Adwoa Safo was appointed as the Minister of State in charge of Procurement at the Presidency in March 2017. Entering Parliament in 2012, she is currently the Deputy Majority Leader, the first female MP in Ghana to occupy that position.

From a privileged home, she did not attend both basic and senior high schools but was home tutored.

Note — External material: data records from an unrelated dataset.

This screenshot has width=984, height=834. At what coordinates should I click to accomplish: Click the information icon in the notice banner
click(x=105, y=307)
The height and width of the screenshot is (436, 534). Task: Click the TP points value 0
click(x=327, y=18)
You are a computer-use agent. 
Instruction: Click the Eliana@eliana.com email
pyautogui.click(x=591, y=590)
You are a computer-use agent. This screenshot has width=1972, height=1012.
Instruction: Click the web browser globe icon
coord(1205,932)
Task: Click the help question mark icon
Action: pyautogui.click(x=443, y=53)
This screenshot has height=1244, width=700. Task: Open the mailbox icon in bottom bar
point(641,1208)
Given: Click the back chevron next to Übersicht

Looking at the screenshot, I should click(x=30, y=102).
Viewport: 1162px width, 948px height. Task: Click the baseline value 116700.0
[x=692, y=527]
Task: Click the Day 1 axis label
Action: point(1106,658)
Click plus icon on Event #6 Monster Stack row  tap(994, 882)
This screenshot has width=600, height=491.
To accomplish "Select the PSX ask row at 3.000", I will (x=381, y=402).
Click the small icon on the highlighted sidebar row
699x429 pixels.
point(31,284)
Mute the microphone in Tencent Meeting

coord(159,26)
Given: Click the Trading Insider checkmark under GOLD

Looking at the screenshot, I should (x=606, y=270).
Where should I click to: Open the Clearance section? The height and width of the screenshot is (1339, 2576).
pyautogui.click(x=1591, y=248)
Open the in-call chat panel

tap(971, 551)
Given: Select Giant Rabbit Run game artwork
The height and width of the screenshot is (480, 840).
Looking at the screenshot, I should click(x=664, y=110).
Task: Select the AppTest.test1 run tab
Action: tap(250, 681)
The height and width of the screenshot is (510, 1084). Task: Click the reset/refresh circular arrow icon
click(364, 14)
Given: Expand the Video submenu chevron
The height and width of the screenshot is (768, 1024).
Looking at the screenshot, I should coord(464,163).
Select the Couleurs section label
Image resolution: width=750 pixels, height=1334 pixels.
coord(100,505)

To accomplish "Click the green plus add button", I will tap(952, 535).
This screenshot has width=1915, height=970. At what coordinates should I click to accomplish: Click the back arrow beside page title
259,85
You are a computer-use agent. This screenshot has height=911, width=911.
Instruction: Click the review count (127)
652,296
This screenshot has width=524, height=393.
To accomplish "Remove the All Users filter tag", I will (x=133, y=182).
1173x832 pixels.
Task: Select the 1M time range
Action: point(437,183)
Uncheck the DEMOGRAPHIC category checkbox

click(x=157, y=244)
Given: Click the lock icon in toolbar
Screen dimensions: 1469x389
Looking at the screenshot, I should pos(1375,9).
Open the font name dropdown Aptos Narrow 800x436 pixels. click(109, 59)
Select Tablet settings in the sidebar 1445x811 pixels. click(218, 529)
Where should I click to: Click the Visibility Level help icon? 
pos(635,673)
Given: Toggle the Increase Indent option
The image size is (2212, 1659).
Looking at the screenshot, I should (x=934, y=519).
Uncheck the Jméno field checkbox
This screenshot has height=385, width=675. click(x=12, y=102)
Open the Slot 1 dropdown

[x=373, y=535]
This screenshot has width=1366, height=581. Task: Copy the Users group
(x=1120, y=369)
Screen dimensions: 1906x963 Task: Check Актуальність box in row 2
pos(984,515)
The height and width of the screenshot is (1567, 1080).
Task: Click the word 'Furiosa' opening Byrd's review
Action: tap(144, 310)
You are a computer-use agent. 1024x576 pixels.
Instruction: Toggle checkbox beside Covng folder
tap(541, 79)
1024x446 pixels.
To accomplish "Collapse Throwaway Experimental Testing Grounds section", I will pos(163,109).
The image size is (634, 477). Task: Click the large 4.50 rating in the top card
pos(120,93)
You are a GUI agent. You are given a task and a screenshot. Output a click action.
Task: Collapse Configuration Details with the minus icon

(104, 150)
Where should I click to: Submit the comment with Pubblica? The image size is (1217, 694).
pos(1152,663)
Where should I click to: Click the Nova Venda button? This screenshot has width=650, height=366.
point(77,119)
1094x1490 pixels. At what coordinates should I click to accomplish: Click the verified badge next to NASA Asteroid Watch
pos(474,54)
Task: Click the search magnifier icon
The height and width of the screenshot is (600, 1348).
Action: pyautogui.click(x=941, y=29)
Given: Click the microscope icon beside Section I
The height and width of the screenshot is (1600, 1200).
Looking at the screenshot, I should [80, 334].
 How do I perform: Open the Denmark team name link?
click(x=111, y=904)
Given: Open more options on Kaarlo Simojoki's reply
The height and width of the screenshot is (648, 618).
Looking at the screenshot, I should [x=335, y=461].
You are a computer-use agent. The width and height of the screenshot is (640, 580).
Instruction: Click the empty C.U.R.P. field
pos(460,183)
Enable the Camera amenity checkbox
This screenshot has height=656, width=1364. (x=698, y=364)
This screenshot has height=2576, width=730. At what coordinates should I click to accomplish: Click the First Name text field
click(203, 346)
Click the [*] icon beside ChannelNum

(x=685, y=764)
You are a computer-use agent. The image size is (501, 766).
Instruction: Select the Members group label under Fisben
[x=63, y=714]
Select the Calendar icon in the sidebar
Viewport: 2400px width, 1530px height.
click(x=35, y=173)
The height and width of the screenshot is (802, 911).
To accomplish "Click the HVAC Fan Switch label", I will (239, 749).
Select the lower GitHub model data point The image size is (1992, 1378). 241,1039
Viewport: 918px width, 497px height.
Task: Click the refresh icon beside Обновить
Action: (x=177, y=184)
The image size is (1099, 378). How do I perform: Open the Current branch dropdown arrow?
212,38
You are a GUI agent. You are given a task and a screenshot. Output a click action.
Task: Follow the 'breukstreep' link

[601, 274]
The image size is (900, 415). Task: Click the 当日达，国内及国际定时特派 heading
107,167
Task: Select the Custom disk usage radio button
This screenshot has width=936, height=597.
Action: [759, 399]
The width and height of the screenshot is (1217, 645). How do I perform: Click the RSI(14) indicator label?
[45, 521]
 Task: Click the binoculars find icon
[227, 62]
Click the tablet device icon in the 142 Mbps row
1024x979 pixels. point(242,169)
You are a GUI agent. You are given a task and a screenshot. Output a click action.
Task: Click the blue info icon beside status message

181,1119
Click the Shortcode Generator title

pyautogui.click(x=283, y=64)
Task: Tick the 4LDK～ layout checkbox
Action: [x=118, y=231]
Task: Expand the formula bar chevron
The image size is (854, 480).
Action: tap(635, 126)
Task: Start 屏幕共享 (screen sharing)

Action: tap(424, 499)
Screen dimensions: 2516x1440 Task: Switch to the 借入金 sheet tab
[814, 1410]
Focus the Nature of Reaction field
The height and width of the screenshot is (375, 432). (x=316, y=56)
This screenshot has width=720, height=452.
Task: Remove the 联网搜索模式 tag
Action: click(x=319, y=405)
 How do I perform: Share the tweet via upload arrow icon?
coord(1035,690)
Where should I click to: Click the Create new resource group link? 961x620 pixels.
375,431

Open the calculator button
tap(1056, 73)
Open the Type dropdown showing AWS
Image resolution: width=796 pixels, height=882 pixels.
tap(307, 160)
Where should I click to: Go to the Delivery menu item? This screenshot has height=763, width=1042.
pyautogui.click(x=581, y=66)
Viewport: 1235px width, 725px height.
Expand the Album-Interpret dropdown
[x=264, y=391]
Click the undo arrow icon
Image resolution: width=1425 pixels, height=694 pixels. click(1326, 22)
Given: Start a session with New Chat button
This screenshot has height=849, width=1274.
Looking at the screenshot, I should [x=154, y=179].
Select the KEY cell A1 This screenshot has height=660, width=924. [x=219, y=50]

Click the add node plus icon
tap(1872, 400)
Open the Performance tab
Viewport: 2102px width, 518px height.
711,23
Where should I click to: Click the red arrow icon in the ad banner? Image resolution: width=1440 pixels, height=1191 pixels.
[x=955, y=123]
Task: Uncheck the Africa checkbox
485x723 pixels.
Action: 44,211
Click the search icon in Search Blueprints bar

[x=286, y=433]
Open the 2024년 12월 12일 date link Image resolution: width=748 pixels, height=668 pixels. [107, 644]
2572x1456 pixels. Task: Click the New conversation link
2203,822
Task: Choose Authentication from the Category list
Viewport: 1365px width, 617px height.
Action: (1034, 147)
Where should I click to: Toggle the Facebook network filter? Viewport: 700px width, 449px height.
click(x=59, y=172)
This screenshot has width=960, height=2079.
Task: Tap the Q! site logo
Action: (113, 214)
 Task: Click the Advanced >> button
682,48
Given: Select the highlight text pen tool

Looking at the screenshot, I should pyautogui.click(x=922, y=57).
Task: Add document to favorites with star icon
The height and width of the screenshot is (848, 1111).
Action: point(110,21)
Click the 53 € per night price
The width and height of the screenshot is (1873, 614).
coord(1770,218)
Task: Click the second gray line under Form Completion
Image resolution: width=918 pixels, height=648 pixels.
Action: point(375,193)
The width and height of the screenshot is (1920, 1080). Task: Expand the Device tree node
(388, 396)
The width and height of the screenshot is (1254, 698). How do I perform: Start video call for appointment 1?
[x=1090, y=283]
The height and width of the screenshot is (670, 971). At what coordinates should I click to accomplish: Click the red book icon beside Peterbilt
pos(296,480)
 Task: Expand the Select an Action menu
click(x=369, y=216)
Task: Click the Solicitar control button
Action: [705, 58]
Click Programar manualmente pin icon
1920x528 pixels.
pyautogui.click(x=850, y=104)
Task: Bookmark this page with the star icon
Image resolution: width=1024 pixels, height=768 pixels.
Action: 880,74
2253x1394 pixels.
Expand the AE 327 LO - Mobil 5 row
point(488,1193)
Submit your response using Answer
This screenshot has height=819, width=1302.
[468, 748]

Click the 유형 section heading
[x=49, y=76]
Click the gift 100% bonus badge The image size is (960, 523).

She wrote and passed the GCE ‘A’ Level in 1998 and entered the University of Ghana’s Faculty of Law at age 17, where she obtained her Bachelor of Law (L.L.B.) degree in 2002. She continued to the Ghana School of Law and was called to the Bar in October 2004, at the age of 22, the youngest lawyer ever to be called to the Ghana Bar.

She furthered her education at the George Washington University Law School, United States, where she obtained a Masters of Law Degree (LLM) in Government Procurement Law in 2005. Ms Safo worked briefly with the Office of the Attorney General for the District of Colombia, Washington DC, United States, before returning to Ghana.

In late 2005, she joined the law firm Kulendu @ law, then Zoe, Akyea & Co, as a private legal practitioner. She concurrently serves on the Mediation Committee of the Legal Aid Board of Ghana as a Mediator. She also offers her services as a legal practitioner to many Legal Aid clients for free.

She worked as the first legal officer of the Public Procurement Authority (PPA) for two years, and was very instrumental in the formulation of the proposals that formed the basis for the creation of the Appeals and Complaint Panel of PPA and the change of the name Public Procurement Board to Public Procurement Authority.

She currently owns a legal firm, AS, AA &CITI – Law, Kantanka Chambers, which she established in 2009, with her area of specialty being public procurement law.

Ms Safo was active in student politics during her school days. She was the vice-president of the Law Students Union (LSU), 2001 – 2002) and a member of the Volta Hall Judicial Committee from 2001 – 2002.